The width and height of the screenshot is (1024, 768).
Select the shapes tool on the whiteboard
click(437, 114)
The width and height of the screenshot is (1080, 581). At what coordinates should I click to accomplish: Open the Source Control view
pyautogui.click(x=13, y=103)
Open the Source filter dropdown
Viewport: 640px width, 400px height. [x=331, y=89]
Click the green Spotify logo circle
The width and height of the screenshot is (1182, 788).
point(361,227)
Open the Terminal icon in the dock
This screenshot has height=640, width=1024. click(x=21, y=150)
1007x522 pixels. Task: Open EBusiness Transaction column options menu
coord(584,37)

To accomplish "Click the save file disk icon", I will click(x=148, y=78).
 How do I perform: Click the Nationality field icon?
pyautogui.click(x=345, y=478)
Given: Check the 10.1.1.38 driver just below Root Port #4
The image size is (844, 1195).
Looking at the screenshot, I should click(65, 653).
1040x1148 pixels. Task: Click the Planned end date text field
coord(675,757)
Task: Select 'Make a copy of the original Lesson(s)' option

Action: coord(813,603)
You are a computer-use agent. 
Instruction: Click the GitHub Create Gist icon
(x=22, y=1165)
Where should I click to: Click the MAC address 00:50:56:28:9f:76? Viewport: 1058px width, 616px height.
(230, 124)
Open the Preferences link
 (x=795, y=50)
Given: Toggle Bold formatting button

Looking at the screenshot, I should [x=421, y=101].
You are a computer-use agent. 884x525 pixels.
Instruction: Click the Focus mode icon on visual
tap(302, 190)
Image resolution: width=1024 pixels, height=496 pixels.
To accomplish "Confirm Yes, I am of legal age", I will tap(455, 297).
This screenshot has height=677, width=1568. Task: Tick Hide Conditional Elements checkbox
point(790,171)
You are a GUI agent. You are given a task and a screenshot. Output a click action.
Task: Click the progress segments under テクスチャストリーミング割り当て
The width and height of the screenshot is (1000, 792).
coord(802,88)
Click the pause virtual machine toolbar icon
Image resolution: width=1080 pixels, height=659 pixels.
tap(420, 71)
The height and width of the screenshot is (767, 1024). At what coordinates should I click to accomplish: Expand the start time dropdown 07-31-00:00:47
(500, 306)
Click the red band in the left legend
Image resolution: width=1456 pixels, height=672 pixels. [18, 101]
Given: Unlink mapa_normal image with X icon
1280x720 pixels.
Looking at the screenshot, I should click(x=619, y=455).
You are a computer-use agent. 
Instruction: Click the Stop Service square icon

§ §

Work to be completed:
Having read the entries, output all of them verbatim.

Answer for the task:
The width and height of the screenshot is (1024, 768).
Select the shapes tool on the whiteboard
click(437, 114)
The width and height of the screenshot is (1080, 581). At what coordinates should I click to accomplish: Open the Source Control view
pyautogui.click(x=13, y=103)
Open the Source filter dropdown
Viewport: 640px width, 400px height. [x=331, y=89]
Click the green Spotify logo circle
The width and height of the screenshot is (1182, 788).
point(361,227)
Open the Terminal icon in the dock
This screenshot has height=640, width=1024. click(x=21, y=150)
1007x522 pixels. Task: Open EBusiness Transaction column options menu
coord(584,37)

To accomplish "Click the save file disk icon", I will click(x=148, y=78).
 How do I perform: Click the Nationality field icon?
pyautogui.click(x=345, y=478)
Given: Check the 10.1.1.38 driver just below Root Port #4
The image size is (844, 1195).
Looking at the screenshot, I should click(65, 653).
1040x1148 pixels. Task: Click the Planned end date text field
coord(675,757)
Task: Select 'Make a copy of the original Lesson(s)' option

Action: coord(813,603)
You are a computer-use agent. 
Instruction: Click the GitHub Create Gist icon
(x=22, y=1165)
Where should I click to: Click the MAC address 00:50:56:28:9f:76? Viewport: 1058px width, 616px height.
(230, 124)
Open the Preferences link
 (x=795, y=50)
Given: Toggle Bold formatting button

Looking at the screenshot, I should [x=421, y=101].
You are a computer-use agent. 884x525 pixels.
Instruction: Click the Focus mode icon on visual
tap(302, 190)
Image resolution: width=1024 pixels, height=496 pixels.
To accomplish "Confirm Yes, I am of legal age", I will tap(455, 297).
This screenshot has height=677, width=1568. Task: Tick Hide Conditional Elements checkbox
point(790,171)
You are a GUI agent. You are given a task and a screenshot. Output a click action.
Task: Click the progress segments under テクスチャストリーミング割り当て
The width and height of the screenshot is (1000, 792).
coord(802,88)
Click the pause virtual machine toolbar icon
Image resolution: width=1080 pixels, height=659 pixels.
tap(420, 71)
The height and width of the screenshot is (767, 1024). At what coordinates should I click to accomplish: Expand the start time dropdown 07-31-00:00:47
(500, 306)
Click the red band in the left legend
Image resolution: width=1456 pixels, height=672 pixels. [18, 101]
Given: Unlink mapa_normal image with X icon
1280x720 pixels.
Looking at the screenshot, I should click(x=619, y=455).
You are a computer-use agent. 
Instruction: Click the Stop Service square icon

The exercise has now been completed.